The initial spark happened when I was babysitting, which meant I could listen to the people’s radio. The song that sparked that novel was called “The Elusive Butterfly.” I waited impatiently until those people called me to sit again. Then I waited impatiently until the kids were asleep. Then I sat down beside the radio, with a black Bic pen in hand (maybe even the same one), same kind of notebook paper ready, and although by then “Elusive Butterfly” was no longer in the top forty, they did finally play it. As the familiar melody unwound, I poised over my paper, listening to the words for the very first time, and instead of a story coming, I thought, “Yanno, this song is really kinda sappy.” No no, I take it back, I take it back! But too late . . . no white fire.

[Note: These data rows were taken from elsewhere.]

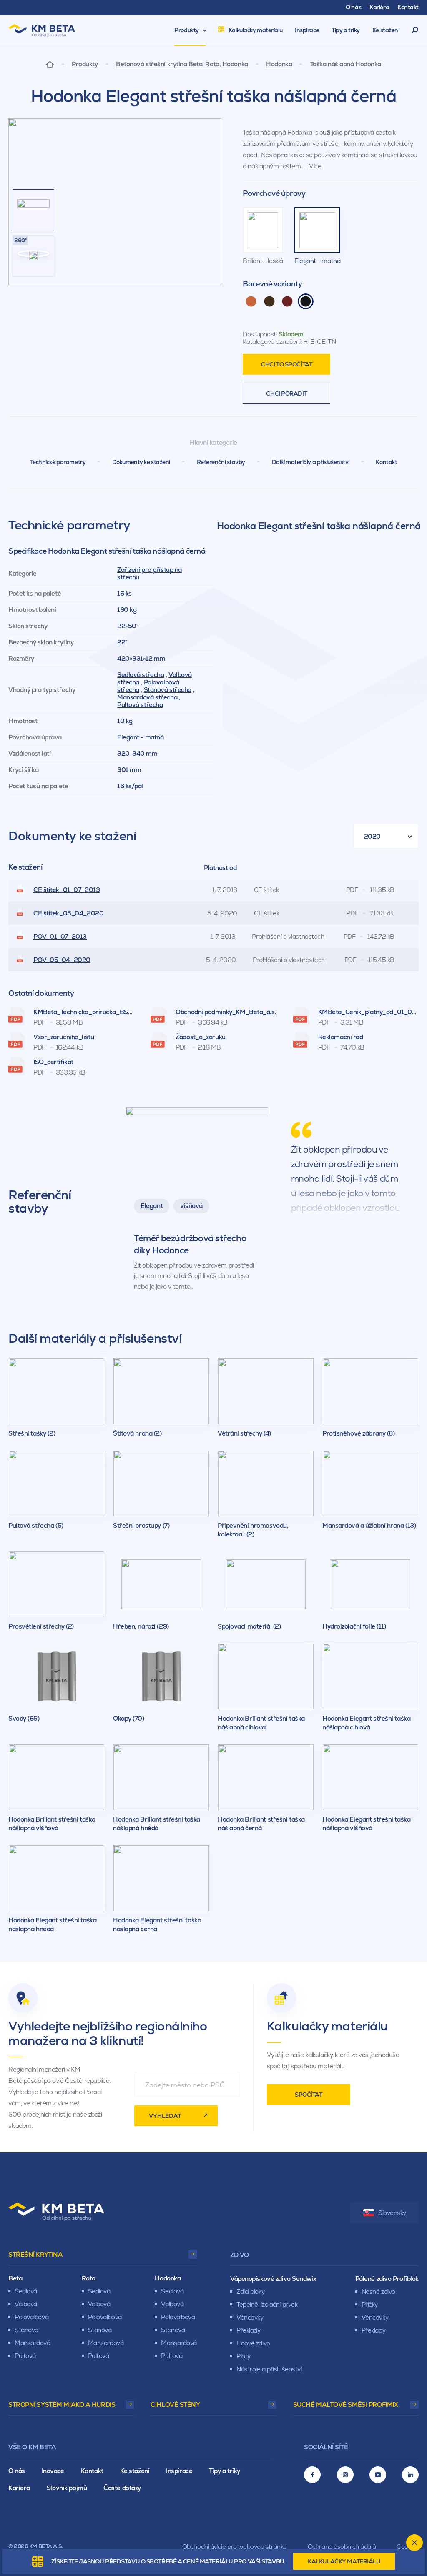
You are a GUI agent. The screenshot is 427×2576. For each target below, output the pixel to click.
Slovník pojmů (67, 2488)
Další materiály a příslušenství (310, 462)
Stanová (26, 2330)
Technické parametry (58, 462)
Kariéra (19, 2488)
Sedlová (26, 2291)
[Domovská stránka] (50, 64)
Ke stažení (135, 2471)
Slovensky (392, 2213)
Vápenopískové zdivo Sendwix (273, 2279)
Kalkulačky (344, 2561)
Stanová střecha (167, 690)
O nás (16, 2471)
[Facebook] (312, 2474)
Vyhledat (165, 2116)
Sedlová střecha (140, 675)
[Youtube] (377, 2474)
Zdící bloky (250, 2291)
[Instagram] (345, 2474)
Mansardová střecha (147, 697)
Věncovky (249, 2317)
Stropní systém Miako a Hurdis (61, 2404)
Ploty (243, 2356)
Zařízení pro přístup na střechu (149, 573)
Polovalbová (31, 2317)
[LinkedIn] (410, 2474)
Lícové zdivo (253, 2343)
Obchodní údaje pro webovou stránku (234, 2547)
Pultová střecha (140, 705)
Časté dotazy (122, 2488)
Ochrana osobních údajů (342, 2547)
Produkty (85, 64)
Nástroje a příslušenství (268, 2369)
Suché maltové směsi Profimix (345, 2404)
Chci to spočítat (286, 364)
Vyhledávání (415, 30)
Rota (88, 2278)
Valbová (26, 2304)
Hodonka (279, 64)
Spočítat (308, 2094)
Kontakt (386, 462)
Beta (15, 2278)
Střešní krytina (35, 2254)
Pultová (25, 2356)
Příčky (370, 2304)
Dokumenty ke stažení (141, 462)
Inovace (53, 2471)
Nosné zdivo (378, 2291)
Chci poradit (286, 393)
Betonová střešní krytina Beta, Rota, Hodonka (182, 64)
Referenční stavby (221, 462)
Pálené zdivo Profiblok (387, 2279)
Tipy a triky (224, 2471)
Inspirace (179, 2471)
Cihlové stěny (175, 2404)
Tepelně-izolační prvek (266, 2304)
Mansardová (32, 2343)
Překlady (248, 2330)
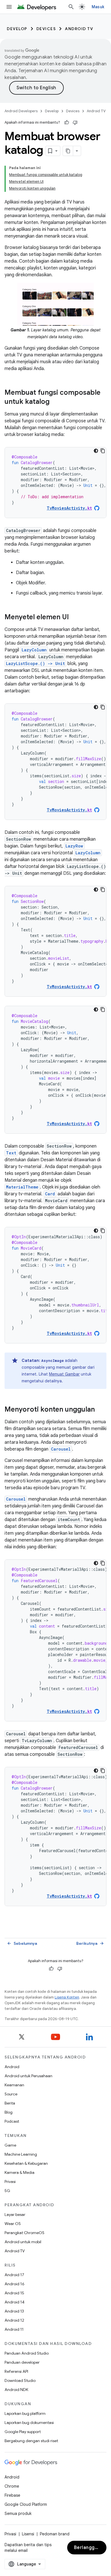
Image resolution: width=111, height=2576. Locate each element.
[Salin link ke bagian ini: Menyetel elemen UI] (74, 617)
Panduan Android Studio (27, 2353)
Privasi (10, 2181)
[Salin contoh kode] (102, 450)
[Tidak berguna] (75, 122)
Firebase (12, 2495)
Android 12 (14, 2320)
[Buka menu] (9, 7)
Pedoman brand (54, 2534)
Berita (10, 2103)
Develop (17, 28)
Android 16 (14, 2283)
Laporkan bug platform (25, 2413)
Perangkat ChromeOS (24, 2232)
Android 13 (14, 2311)
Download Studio (20, 2380)
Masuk (98, 6)
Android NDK (16, 2389)
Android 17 (14, 2274)
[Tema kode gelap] (95, 450)
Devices (46, 28)
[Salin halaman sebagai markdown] (68, 151)
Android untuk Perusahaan (28, 2075)
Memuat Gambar (64, 1374)
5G (7, 2190)
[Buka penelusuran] (71, 6)
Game (10, 2145)
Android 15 (14, 2292)
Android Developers (21, 111)
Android (12, 2066)
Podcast (12, 2121)
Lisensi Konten (67, 1997)
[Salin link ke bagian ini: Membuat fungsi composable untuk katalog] (55, 402)
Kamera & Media (19, 2172)
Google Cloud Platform (26, 2504)
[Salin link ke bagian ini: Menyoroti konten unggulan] (100, 1410)
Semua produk (18, 2513)
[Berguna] (66, 122)
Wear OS (13, 2223)
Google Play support (23, 2431)
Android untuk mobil (23, 2241)
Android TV (79, 28)
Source (11, 2094)
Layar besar (15, 2214)
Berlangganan (90, 2547)
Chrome (12, 2486)
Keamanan (14, 2084)
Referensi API (16, 2371)
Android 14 (14, 2302)
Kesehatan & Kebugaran (26, 2163)
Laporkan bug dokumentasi (29, 2422)
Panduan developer (22, 2362)
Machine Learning (21, 2154)
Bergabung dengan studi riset (31, 2440)
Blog (9, 2112)
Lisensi (28, 2534)
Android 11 (14, 2329)
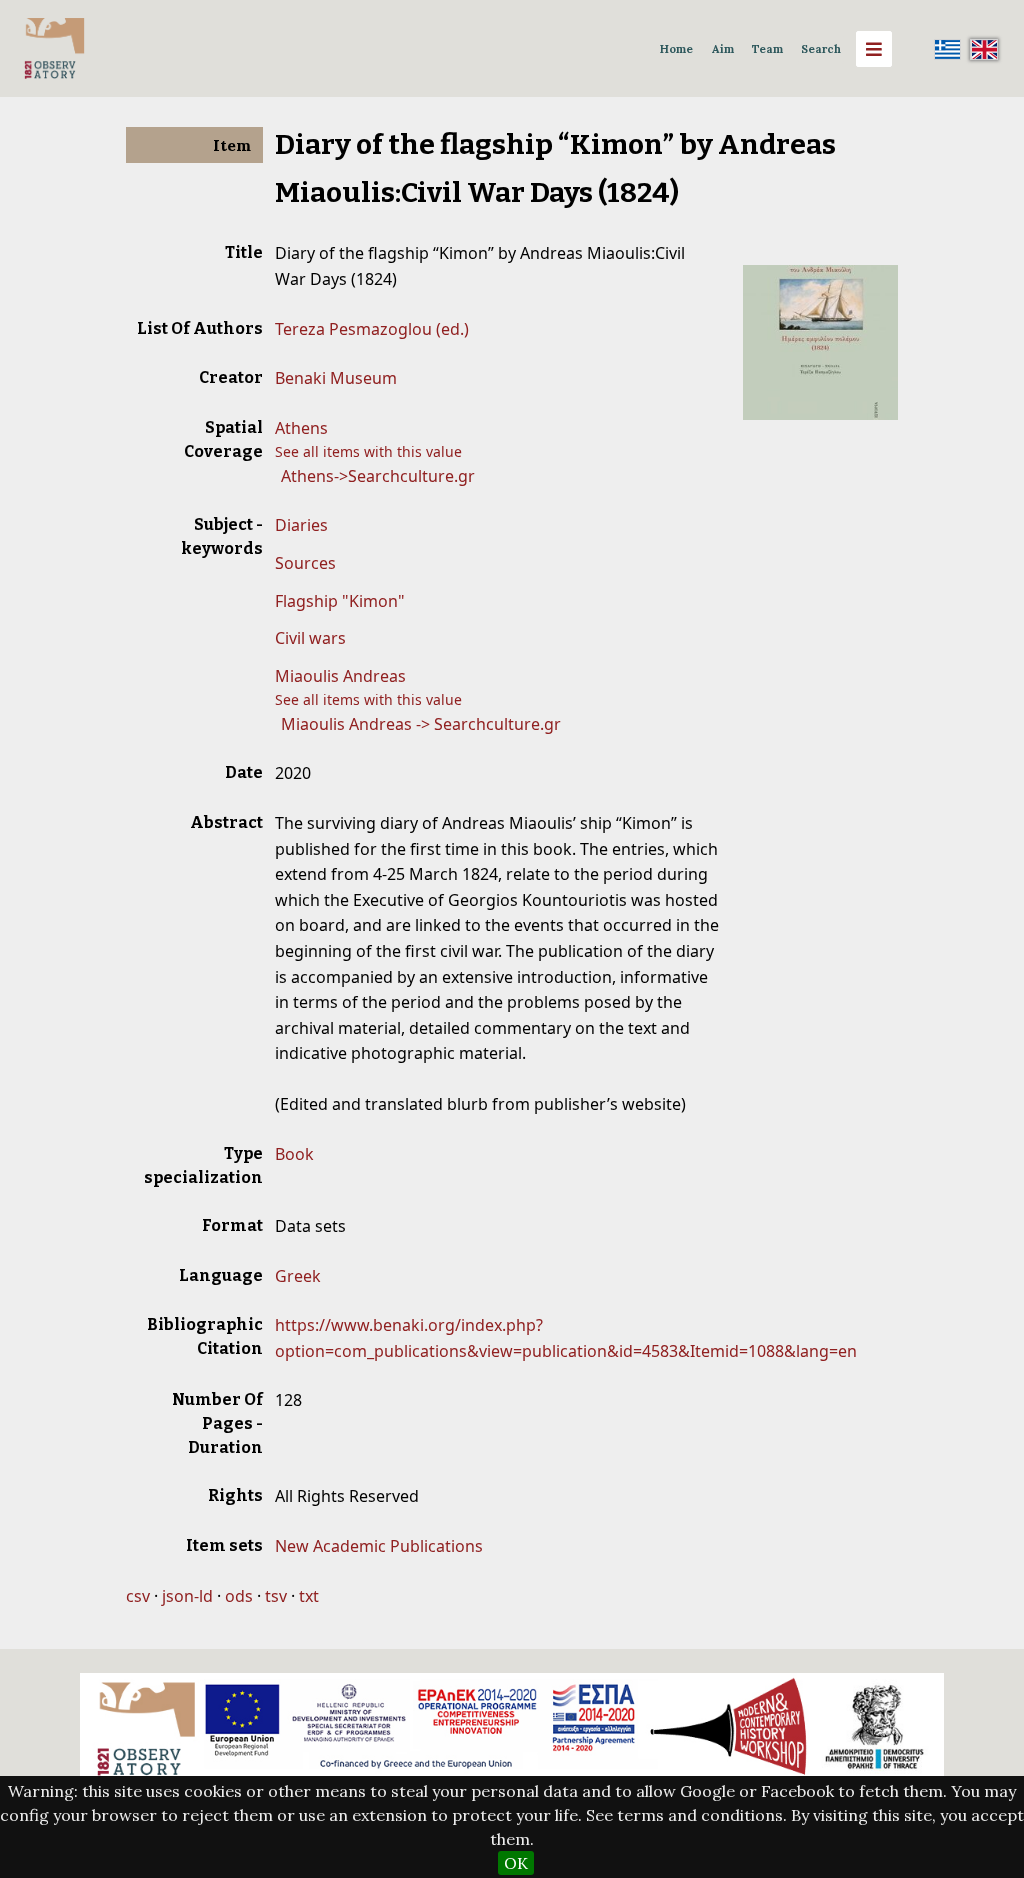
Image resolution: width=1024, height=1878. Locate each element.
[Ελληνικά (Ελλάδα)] (948, 49)
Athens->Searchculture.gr (378, 476)
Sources (305, 563)
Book (294, 1154)
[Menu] (874, 49)
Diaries (301, 525)
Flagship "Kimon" (340, 601)
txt (309, 1596)
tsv (276, 1596)
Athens (301, 428)
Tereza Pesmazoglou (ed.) (372, 329)
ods (239, 1596)
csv (138, 1596)
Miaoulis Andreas (340, 676)
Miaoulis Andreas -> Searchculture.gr (421, 724)
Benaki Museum (336, 378)
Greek (298, 1276)
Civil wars (310, 638)
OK (516, 1863)
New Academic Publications (379, 1546)
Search (821, 49)
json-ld (187, 1596)
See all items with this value (368, 451)
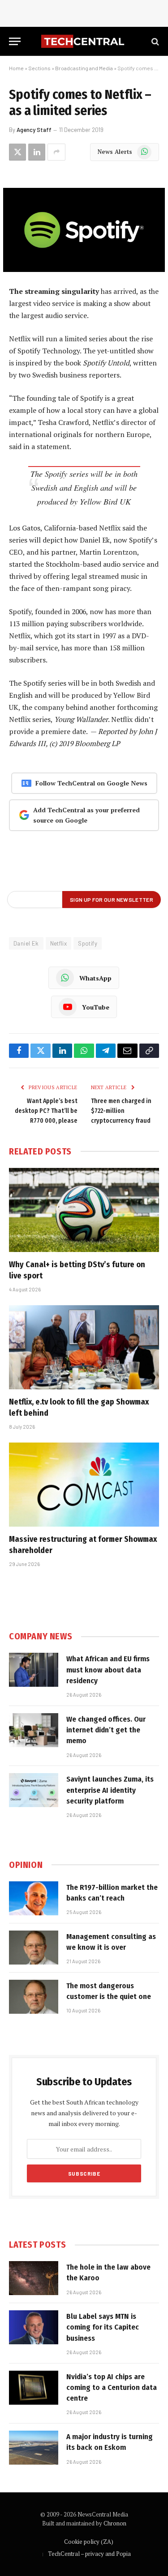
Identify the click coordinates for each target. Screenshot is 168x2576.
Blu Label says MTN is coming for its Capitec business (102, 2327)
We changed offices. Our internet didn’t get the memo (106, 1730)
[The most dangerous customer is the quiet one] (33, 1997)
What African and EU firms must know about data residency (108, 1669)
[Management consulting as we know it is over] (33, 1948)
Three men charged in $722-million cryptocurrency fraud (121, 1111)
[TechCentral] (83, 41)
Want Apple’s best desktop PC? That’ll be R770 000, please (46, 1111)
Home (16, 68)
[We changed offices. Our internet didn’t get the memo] (33, 1730)
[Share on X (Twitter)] (17, 152)
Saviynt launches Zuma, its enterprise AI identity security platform (110, 1790)
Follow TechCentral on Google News (91, 783)
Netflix (58, 943)
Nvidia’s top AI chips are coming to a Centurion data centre (111, 2387)
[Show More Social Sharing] (56, 152)
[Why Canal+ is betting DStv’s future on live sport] (84, 1210)
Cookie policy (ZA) (88, 2542)
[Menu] (15, 41)
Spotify (87, 943)
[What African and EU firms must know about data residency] (33, 1670)
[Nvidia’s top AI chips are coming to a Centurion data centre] (33, 2388)
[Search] (154, 41)
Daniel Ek (26, 943)
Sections (39, 68)
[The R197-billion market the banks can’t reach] (33, 1898)
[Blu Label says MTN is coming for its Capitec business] (33, 2327)
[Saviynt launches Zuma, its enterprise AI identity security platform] (33, 1790)
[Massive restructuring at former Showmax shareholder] (84, 1485)
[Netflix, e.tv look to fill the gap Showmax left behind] (84, 1347)
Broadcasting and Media (84, 68)
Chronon (114, 2523)
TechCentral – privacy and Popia (89, 2554)
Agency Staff (34, 129)
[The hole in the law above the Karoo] (33, 2278)
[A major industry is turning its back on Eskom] (33, 2448)
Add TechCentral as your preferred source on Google (86, 815)
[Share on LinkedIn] (36, 152)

Jimi Hendrix . . . Jim Morrison . . Janis Joplin . . . they all sought any method or means they could to tap that fire. They were surrounded by smiling hipsters cooing admiration and handing out street stuff like candy-very expensive candy, but money became one of those unreal things-and they dropped, or rushed, or sped, or mainlined, or whatever it took, to find what they thought was the fire, the attempts intensified into semblance of meaning, perceptions that exalted trivia into a tapestry of gravitas that unraveled with the bleak dawn. Doesn't have to be drugs--in the grip of the white fire, what you’ve created looks like dream writing, you know, when you jot something down after a very vivid dream, and in the morning, you pore over the words slow come the insect, wondering what the heck that means. But it embraced the universe while you were writing!

Back to John Lennon, and his personal happiness coinciding with the split of the Beatles: But I’m wondering if there is more truth to the “artist suffering in the garret” than I thought, because one thing seems clear, the creative drive is an addiction. Creators=junkies? How many have had relationships fail because the significant other wails, “You spend more time doing that than you do with me!” How many others surrendered their creative drive to the dictate of the person they loved?